Thursday, March 12, 2026 — Civil Society Organizations consisting of Solidaritas Perempuan, Koalisi Perempuan Indonesia, MADANI Berkelanjutan, WALHI, Serikat Petani Indonesia, JATAM, and Kesatuan Perempuan Pesisir Indonesia commemorated International Women's Day 2026 by holding a press conference at YLBHI as a space to voice their stance in response to the Indonesian Government's involvement in the Board of Peace and reciprocal trade agreements or Agreements on Reciprocal Trade (ART).
We, the alliance of civil society organizations, state our objection to the trade agreement between the United States Government and the Republic of Indonesia. An international agreement with such wide-ranging impacts on society should not be exempt from the obligation to comply with prevailing laws and regulations.
Furthermore, based on the 2018 Constitutional Court Decision on the judicial review of Law Number 24 of 2000 concerning International Treaties filed by the civil society alliance, international agreements that have broad and fundamental impacts on the lives of the people, create new legal norms, or concern economic sovereignty cannot be unilaterally disconnected by the president or other executive institutions; rather, they must obtain the approval of the House of Representatives (DPR) through a statutory mechanism.

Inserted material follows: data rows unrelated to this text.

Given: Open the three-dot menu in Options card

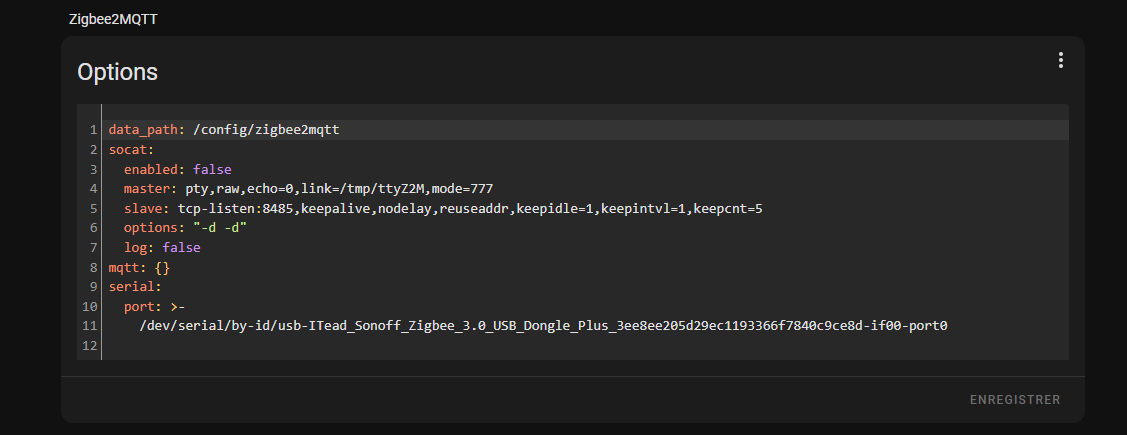Looking at the screenshot, I should [1060, 60].
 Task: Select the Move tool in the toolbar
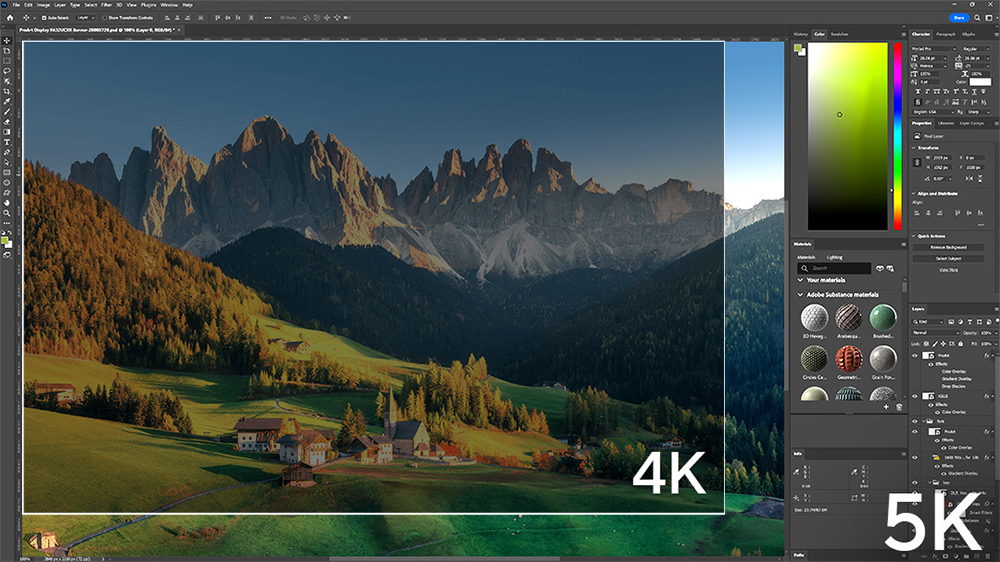click(x=7, y=41)
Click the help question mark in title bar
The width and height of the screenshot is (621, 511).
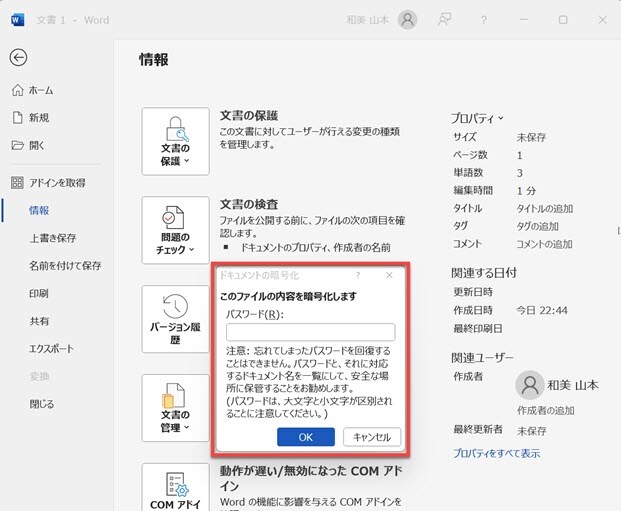(x=484, y=20)
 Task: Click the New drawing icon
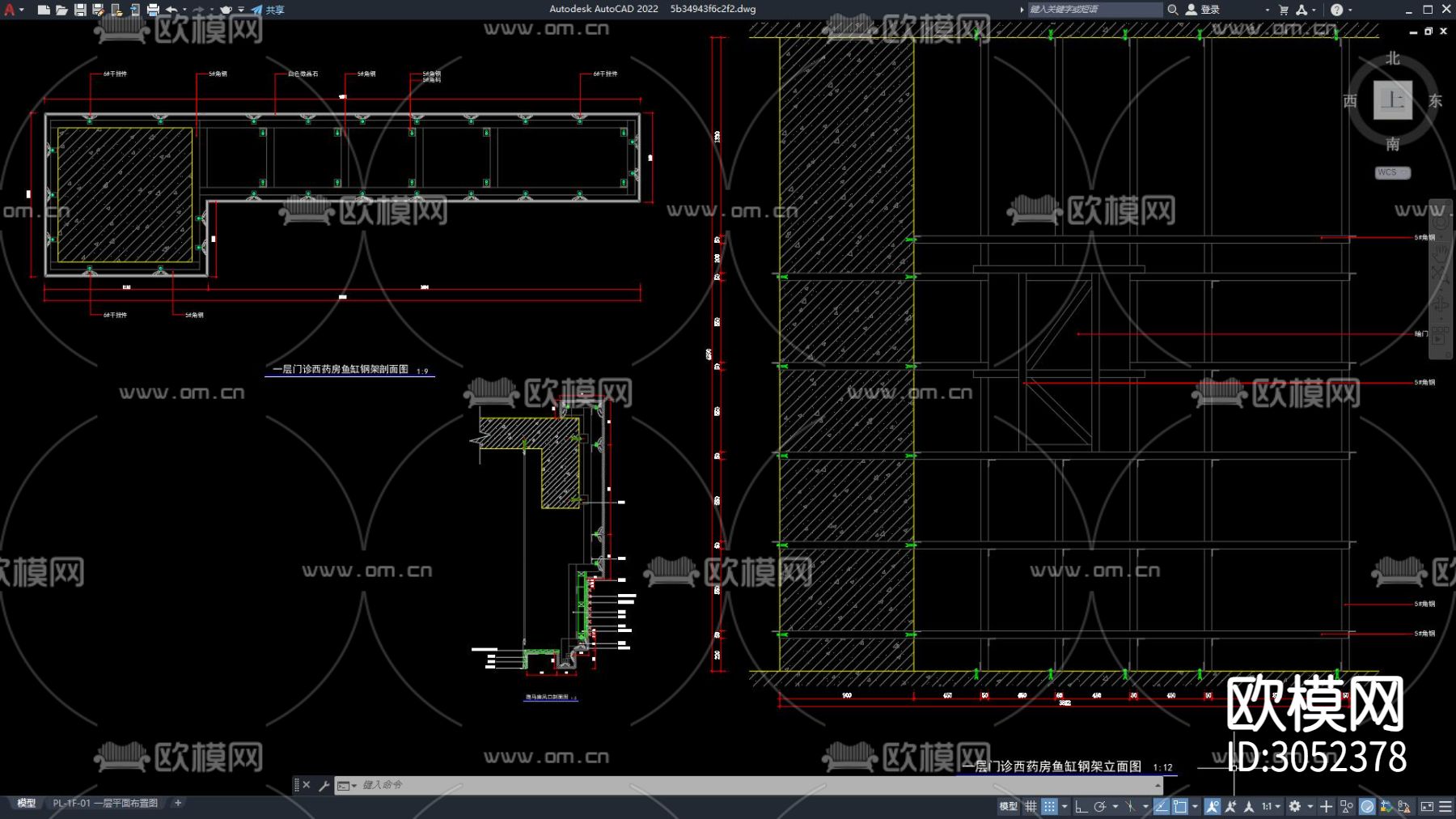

This trade agreement does not merely regulate import tariffs and trade quota agreement clauses as widely publicized. Instead, it enters the very heart of political economy and holds massive potential to narrow national policy space in protecting the agricultural, food, and natural resource sectors, as well as the livelihoods of small-scale farmers and fishermen, and the living spaces of people working in rural areas.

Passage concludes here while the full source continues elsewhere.